The threat of terrorism, moreover, must be assessed, not just in terms of visible violence and subversion, but of the potential generated through the unique and lethal mix of virulent and vigorously propagated ideologies; the institutional structures of international sponsorship and state support; the movement of experienced cadres across theatres that span the entire globe; and the access to and destructive potential of contemporary weapons and information technologies.
In this context, it is important to note that the idea that there has been a 'shift' in the 'locus of terrorism' towards South Asia - and particularly to Afghanistan - is currently being vigorously propounded.

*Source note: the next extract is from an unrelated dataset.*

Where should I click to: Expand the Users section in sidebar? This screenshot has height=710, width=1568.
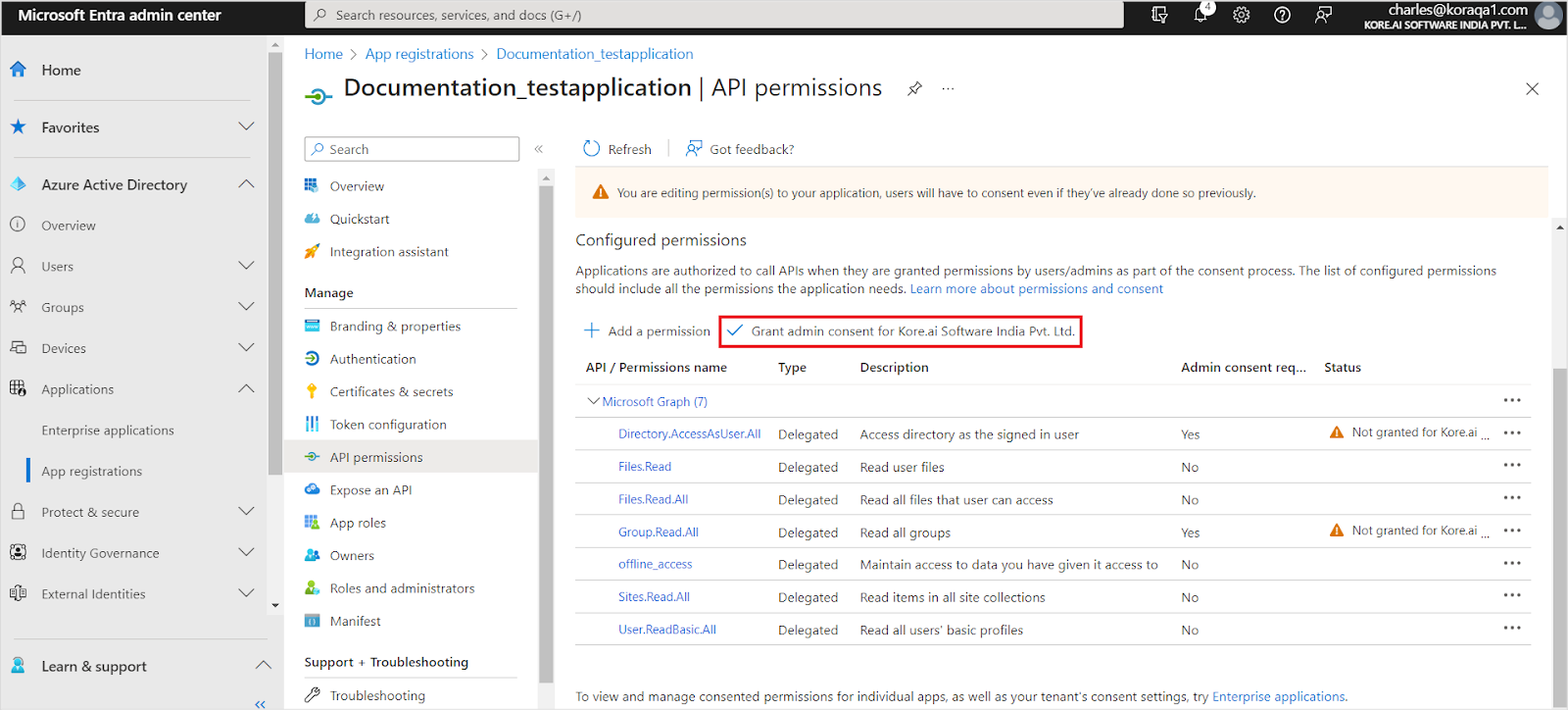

This thesis brings an inordinate focus on the transient geographical location or concentration of terrorist incidents, activities and movements, to the exclusion of their ideological and material sources, their State sponsors, and their intended targets and proclaimed goals. This seminar seeks to explore and analyze trends in world terrorism in the context of the hypothesis that it is more accurate to speak of the spread or expansion of the sphere of terrorism, rather than any 'shift'. Indeed, as terrorists secure even limited successes in one region, their methods are adopted in others, threatening an ever-widening spectrum of nations and cultures.
A critical element in the dynamics of contemporary terrorism and its international linkages is the surge of fundamentalist ideologies that increasingly manifests itself in spectacular acts of extremist violence that are unprecedented, not only in their scope and selection of targets, in their lethality and indiscriminate character, but also in the levels of motivation and persistence of movements, despite striking defeats and setbacks inflicted on specific individuals or organizations. The liberal-democratic world is still to come to terms with the inflexible mindset that is, in effect, being 'manufactured' in increasing numbers of institutions dedicated to the violent propagation of absolutist ideologies in widely dispersed geographical areas. There is a clear hardening of beliefs that lends itself to extremism in large parts of the world, and this is a trend that appears bound to accelerate in an uncertain future.
These trends have been reinforced, for some years now, by the improbable idea of a clash of civilizations, of a final determination of the 'superiority' of one culture, ideology or Faith over all others. Terrorist violence has, at times, also been projected as a legitimate instrument in the final, millennial, struggle by those who are absolutely convinced that their vision of the world is the only one possible. Not only do the terrorists feel the need to preserve their religious identity, they also perceive the current context as an opportunity to fundamentally shape the future.
ideologies are often a rebellion by a minority among much larger and
moderate communities struggling to cope with the challenges of modernity,
or the inequities of the prevailing order in specific societies. They
reflect a defensive sentiment that is, however, translated into a theological
or unconditional justification that legitimizes terrorism and enables
a mobilization of cadres without the moral ambivalence that would naturally
attend a purely political ideology. Critically, however, such ideologies
and the movements they inspire are also substantially motivated by day-to-day
practical political conditions within their context-specific environment.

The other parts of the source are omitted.